## WORK INSTRUCTIONS
An exact copy, beginning at the line containing "Where should I" and ending at the final line of the records that follow, is the answer; it has no pictures and no other text.

## EXERCISE MATERIALS
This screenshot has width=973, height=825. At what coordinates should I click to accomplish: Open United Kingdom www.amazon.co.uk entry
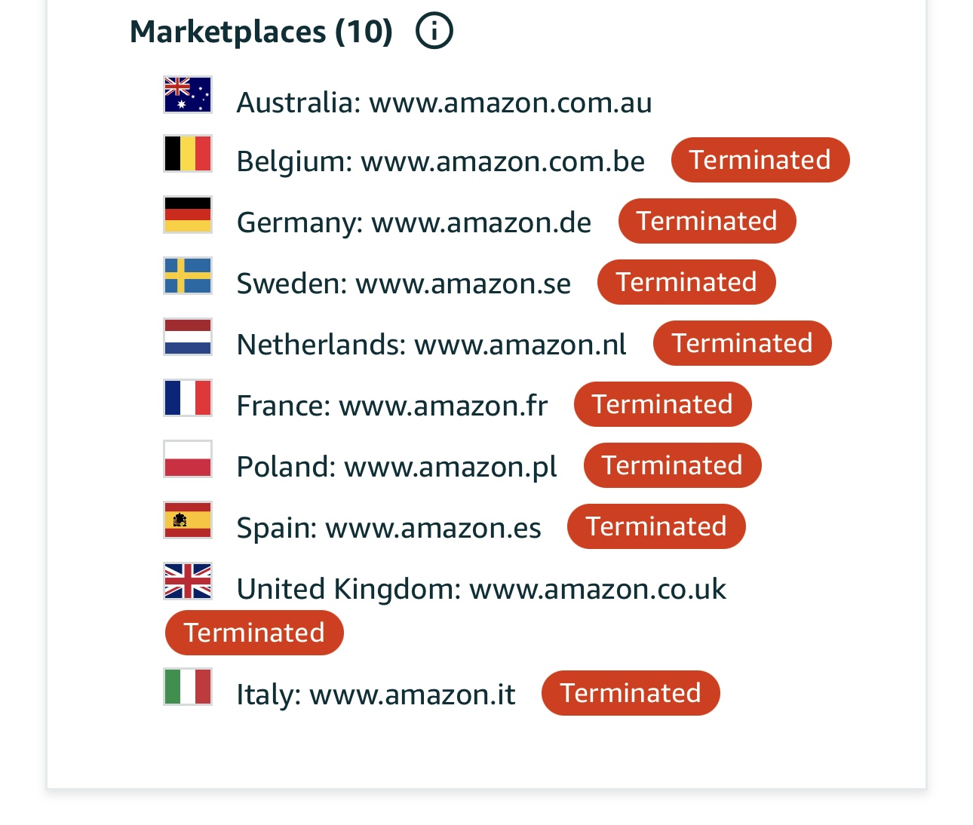[x=481, y=589]

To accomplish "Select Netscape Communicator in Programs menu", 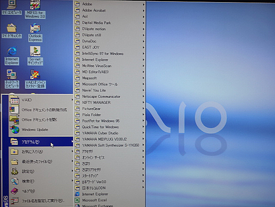I will click(101, 97).
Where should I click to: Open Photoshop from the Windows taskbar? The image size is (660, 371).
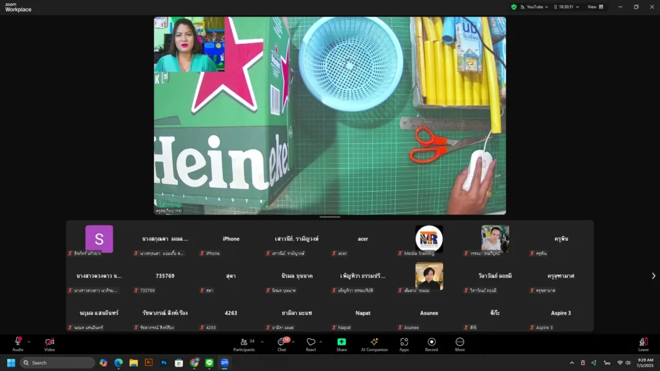pos(164,363)
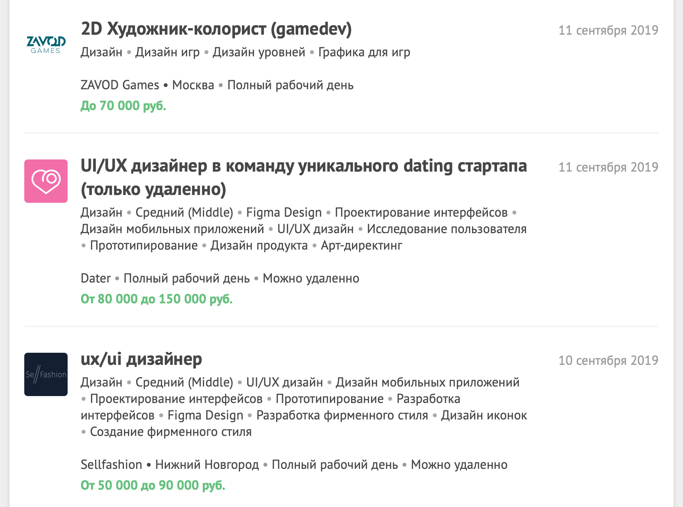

## YOUR SOLUTION
Where should I click to: Open Photoshop from the Windows taskbar? The image size is (660, 371).
pos(164,363)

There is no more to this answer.